Viral activation signals: Herpesviruses (EBV, HHV-6B) abundances were negatively correlated with WBC, and HCMV abundance was higher in immunodeficient patients, suggesting possible reactivation in critically ill children.
Discussion
This study demonstrates that mNGS of BALF in critically ill pediatric patients can comprehensively characterize microbial communities and identify potential pathogens across bacteria, viruses, fungi, and protozoa. The microbial ecological features correlated with clinical phenotypes: higher bacterial diversity associated with systemic inflammation (LPS, PCT), while specific pathogens (e.g., Pseudomonas aeruginosa, Acinetobacter baumannii) aligned with markers of inflammation and with known epidemiology in PICU and hospital-acquired settings. Differences between CAP and HAP profiles (e.g., elevated A. baumannii in HAP) support clinical relevance. Viral findings suggest that herpesviruses and other viruses may reactivate or contribute to lung disease in immunodeficient hosts, with overall viral burden relating to hypoxemic severity (OI). Fungal and protozoal diversity and specific pathogens (e.g., Pneumocystis jirovecii, Aspergillus fumigatus) were associated with sepsis, higher severity, and mortality, emphasizing the importance of detecting eukaryotic pathogens in this population. These correlations support the utility of mNGS for hypothesis generation and potential clinical guidance, though causality cannot be inferred from correlations and careful interpretation is required given host status, colonization, and ICU exposures.
Conclusion
mNGS of BALF from children with severe pneumonia in the PICU identified potentially pathogenic bacterial infections and revealed meaningful associations between microbial ecology and clinical indicators. Increased bacterial diversity and abundance correlated with serum inflammatory markers; specific bacterial abundances correlated with inflammatory markers and lymphocyte alterations. Potential viral coinfections were linked to immunodeficiency and greater disease severity, suggesting possible viral reactivation. Increased diversity of potentially pathogenic fungi was associated with death and sepsis, and certain fungal and bacterial pathogens correlated with worse oxygenation. These findings support mNGS as a comprehensive diagnostic adjunct for pathogen detection and risk stratification in critically ill children. Future work should include rapid turnaround mNGS integrated into clinical decision-making, multicenter validation, targeted confirmatory testing (including 18S rRNA sequencing for protozoa), and expanded assays capturing both DNA and RNA viruses simultaneously.
Limitations
- Retrospective single-center design with evolving mNGS turnaround (often several days during 2018–2020), limiting real-time clinical decision-making based on mNGS.
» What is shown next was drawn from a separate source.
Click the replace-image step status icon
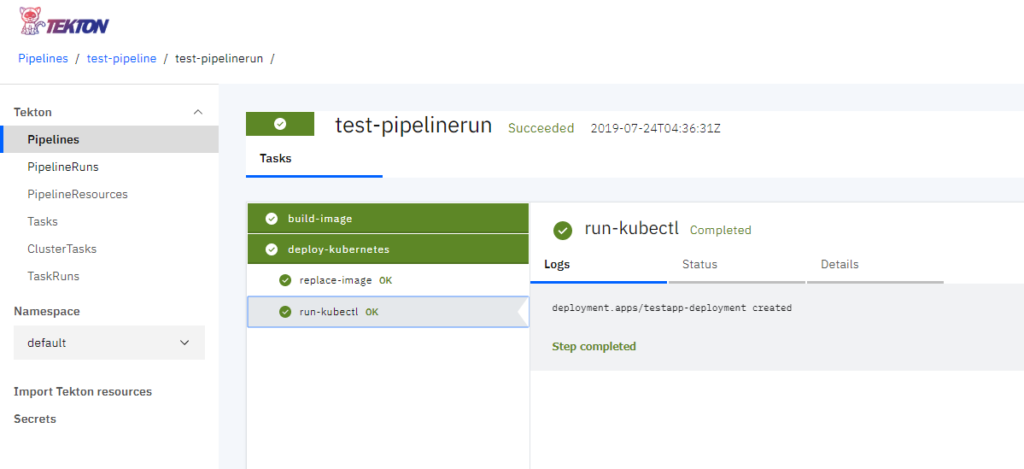Image resolution: width=1024 pixels, height=469 pixels. pyautogui.click(x=285, y=280)
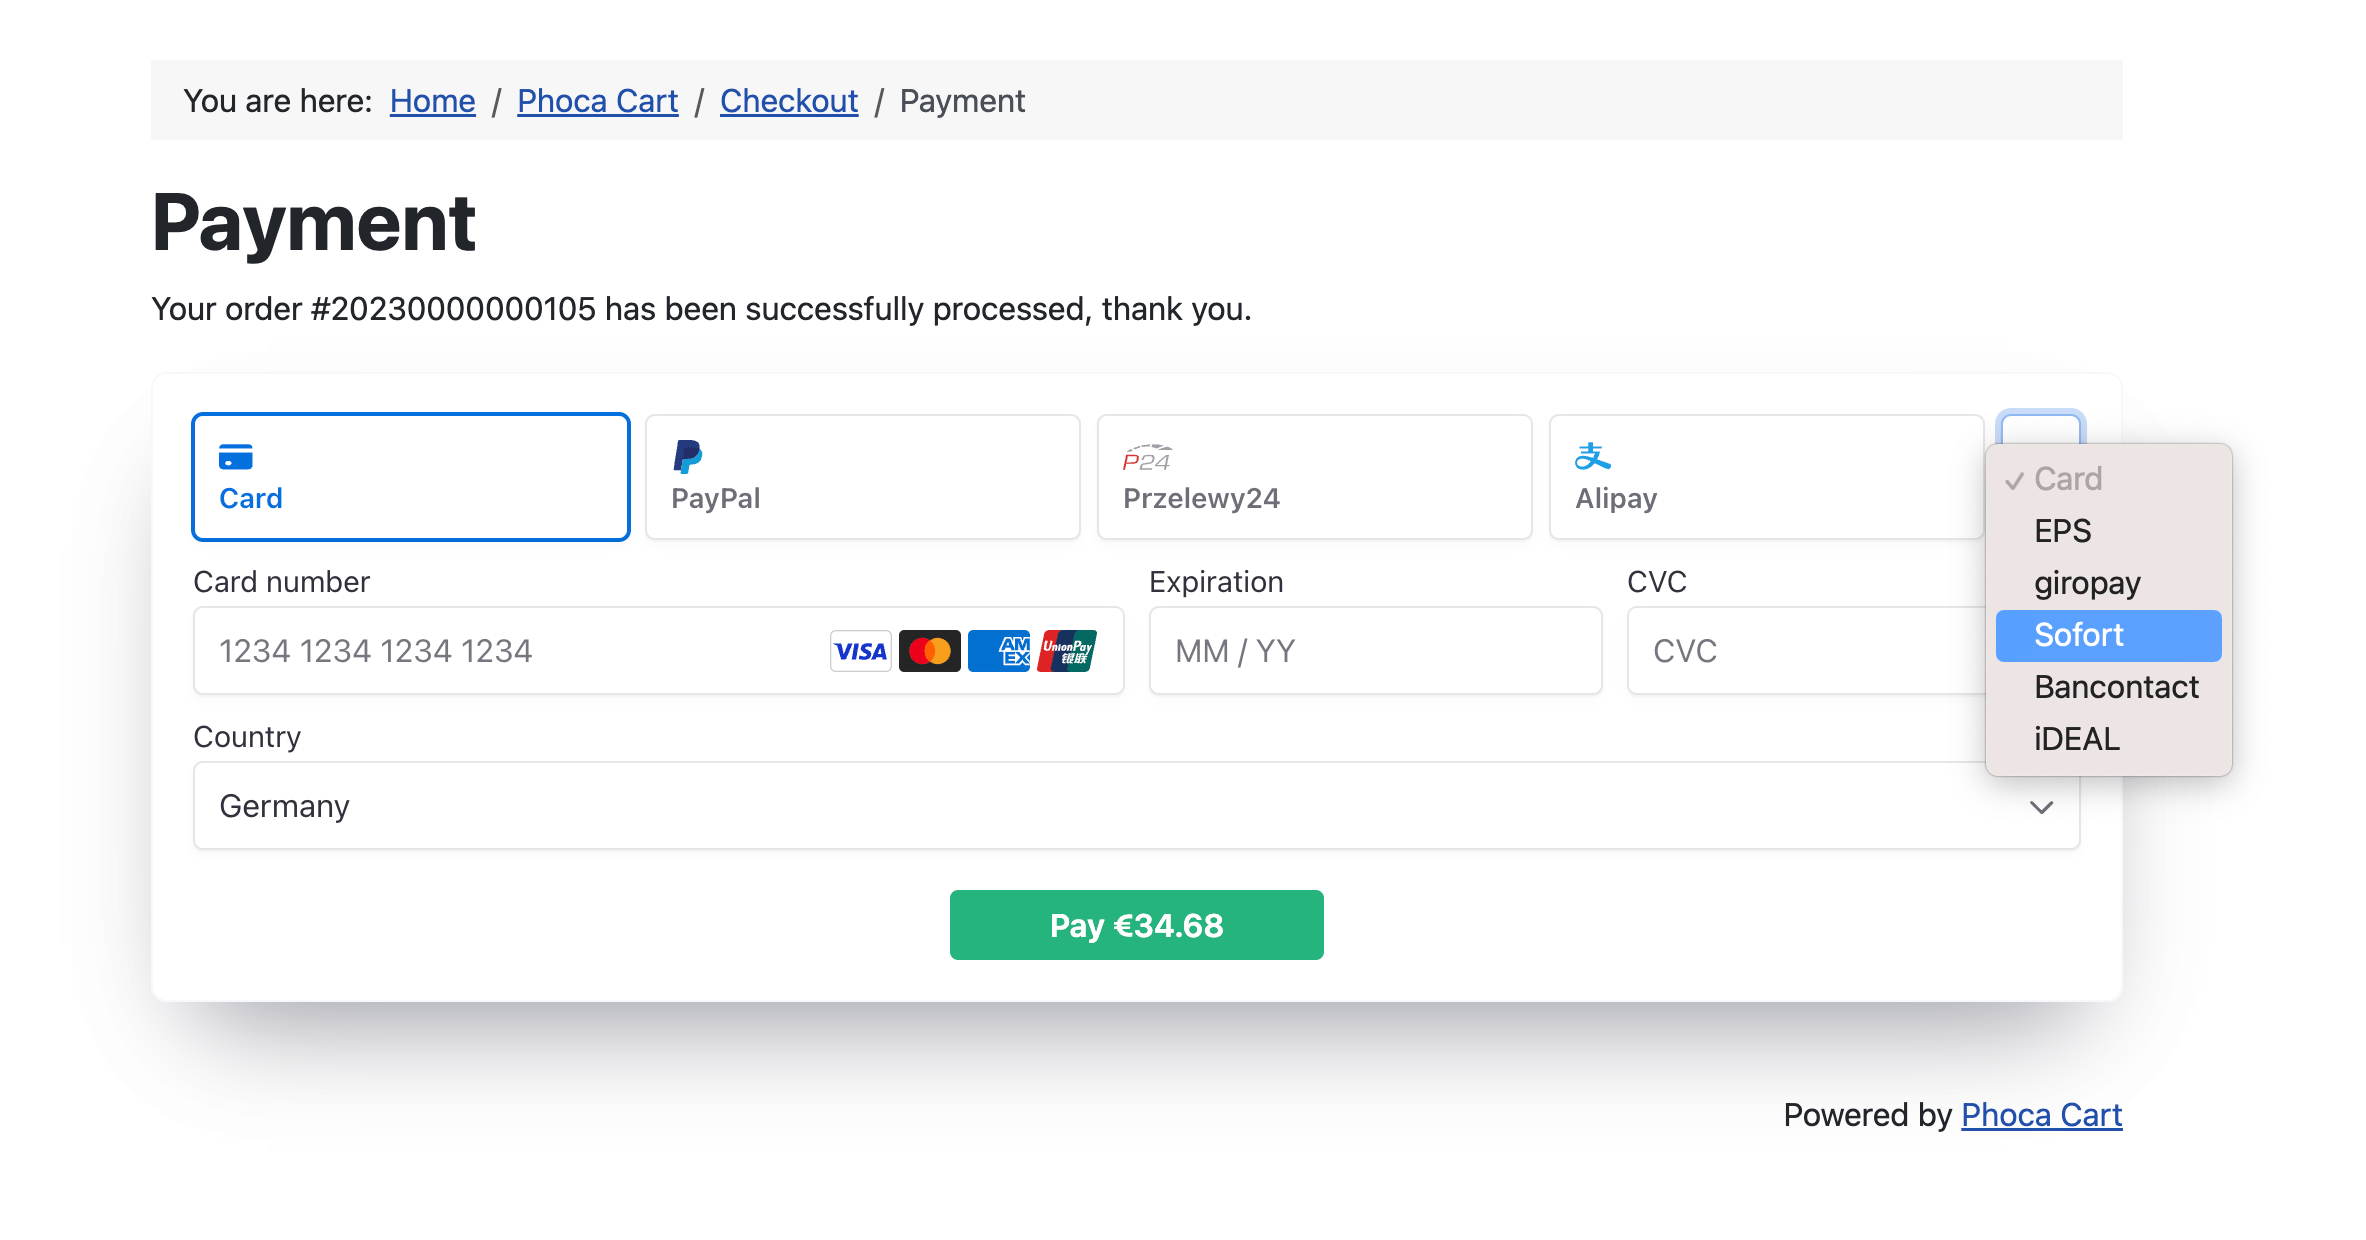Viewport: 2366px width, 1240px height.
Task: Click the Alipay icon
Action: coord(1593,456)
- BALF volume constraints precluded measurement of inflammatory markers directly in BALF; blood markers were used instead.
- Pathogen calls from mNGS require further clinical microbiology validation (culture, serology/antibody testing); limited confirmatory testing reported.
- mNGS workflow did not simultaneously capture DNA and RNA viruses for all samples; only 25/126 were tested at the RNA level based on clinical judgment, risking missed RNA virus detection.
- Detection of protozoal nucleic acids was based on limited reads from large genomes; presence requires confirmation (e.g., 18S rRNA sequencing) and may reflect low-level or incidental signals.
- Due to limited detection of some specific pathogens, comprehensive multivariable regression for individual taxa was not performed; correlation analyses of diversity indices may underestimate complex relationships.
- Generalizability requires multicenter validation; potential confounding from ICU interventions, prior antibiotics, and immunosuppression.